= Snake oil (cryptography) =

Fraudulent cryptography claim

In cryptography, snake oil is any cryptographic method or product considered to be bogus or fraudulent. The name derives from snake oil, one type of patent medicine widely available in the 19th century United States.

Distinguishing secure cryptography from insecure cryptography can be difficult from the viewpoint of a user. Many cryptographers, such as Bruce Schneier and Phil Zimmermann, undertake to educate the public in how secure cryptography is done, as well as highlighting the misleading marketing of some cryptographic products.

The Snake Oil FAQ describes itself as "a compilation of common habits of snake oil vendors.
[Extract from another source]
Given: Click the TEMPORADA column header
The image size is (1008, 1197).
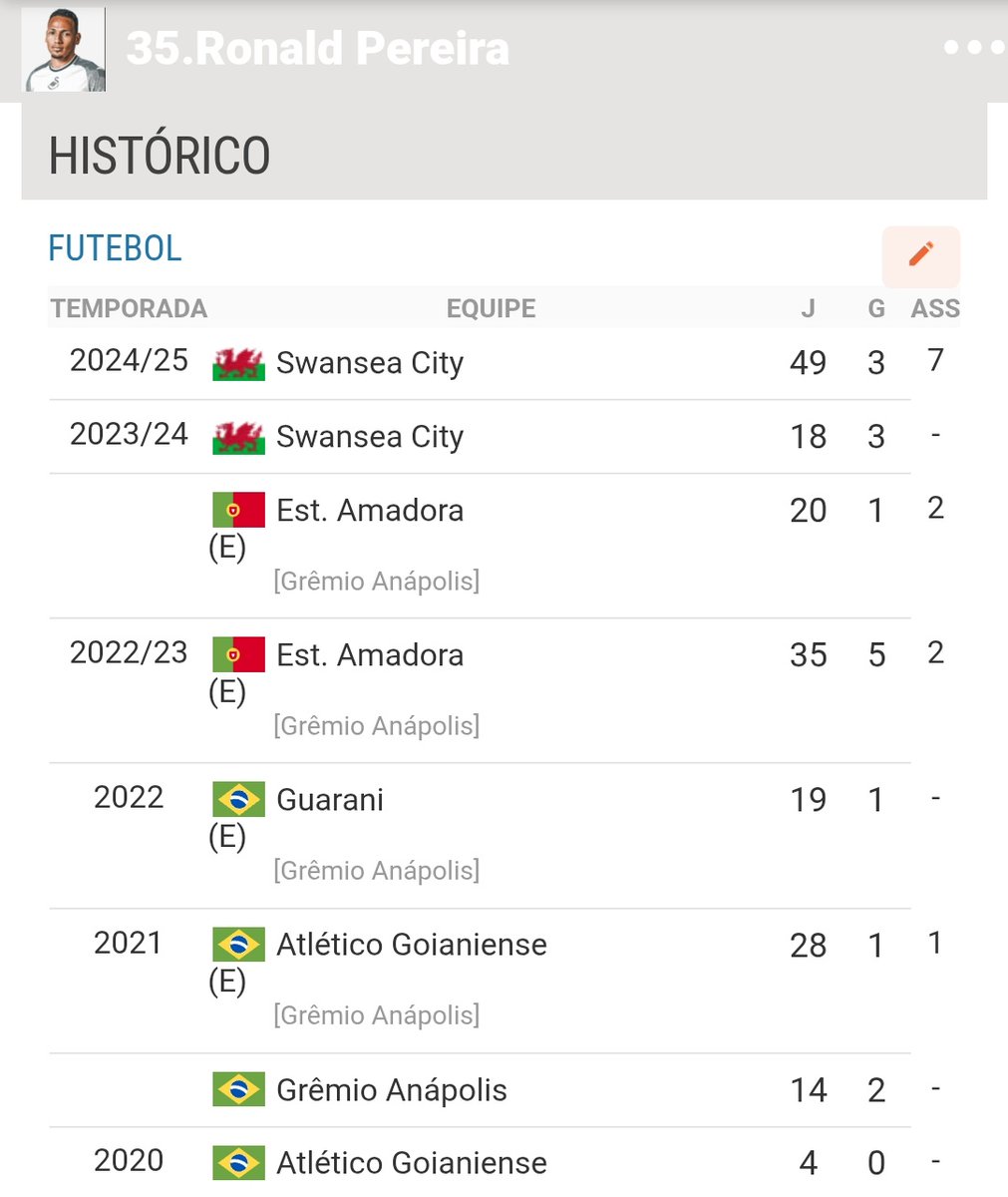Looking at the screenshot, I should click(129, 309).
It cannot be the sole method of rating a security product, since there can be exceptions to most of these rules. [...] But if you're looking at something that exhibits several warning signs, you're probably dealing with snake oil."

== Some examples of snake oil cryptography techniques ==
This is not an exhaustive list of snake oil signs. A more thorough list is given in the references.

- Secret system
  Some encryption systems will claim to rely on a secret algorithm, technique, or device; this is categorized as security through obscurity. Criticisms of this are twofold. First, a 19th-century rule known as Kerckhoffs's principle, later formulated as Shannon's maxim, teaches that "the enemy knows the system" and the secrecy of a cryptosystem algorithm does not provide any advantage. Second, secret methods are not open to public peer review and cryptanalysis, so potential mistakes and insecurities can go unnoticed.
- Technobabble
  Snake oil salespeople may use "technobabble" to sell their product since cryptography is a complicated subject.
- "Unbreakable"
  Claims of a system or cryptographic method being "unbreakable" are always false (or true under some limited set of conditions), and are generally considered a sure sign of snake oil.
- "Military grade"
  There is no accepted standard or criterion for "military grade" ciphers.
- One-time pads
  One-time pads are a popular cryptographic method to invoke in advertising, because it is well known that one-time pads, when implemented correctly, are genuinely unbreakable. The problem comes in implementing one-time pads, which is rarely done correctly. Cryptographic systems that claim to be based on one-time pads are considered suspect, particularly if they do not describe how the one-time pad is implemented, or they describe a flawed implementation.
- Unsubstantiated "bit" claims
  Cryptographic products are often accompanied with claims of using a high number of bits for encryption, apparently referring to the key length used. However key lengths are not directly comparable between symmetric and asymmetric systems. Furthermore, the details of implementation can render the system vulnerable. For example, in 2008 it was revealed that a number of hard drives sold with built-in "128-bit AES encryption" were actually using a simple and easily defeated "XOR" scheme. AES was only used to store the key, which was easy to recover without breaking AES.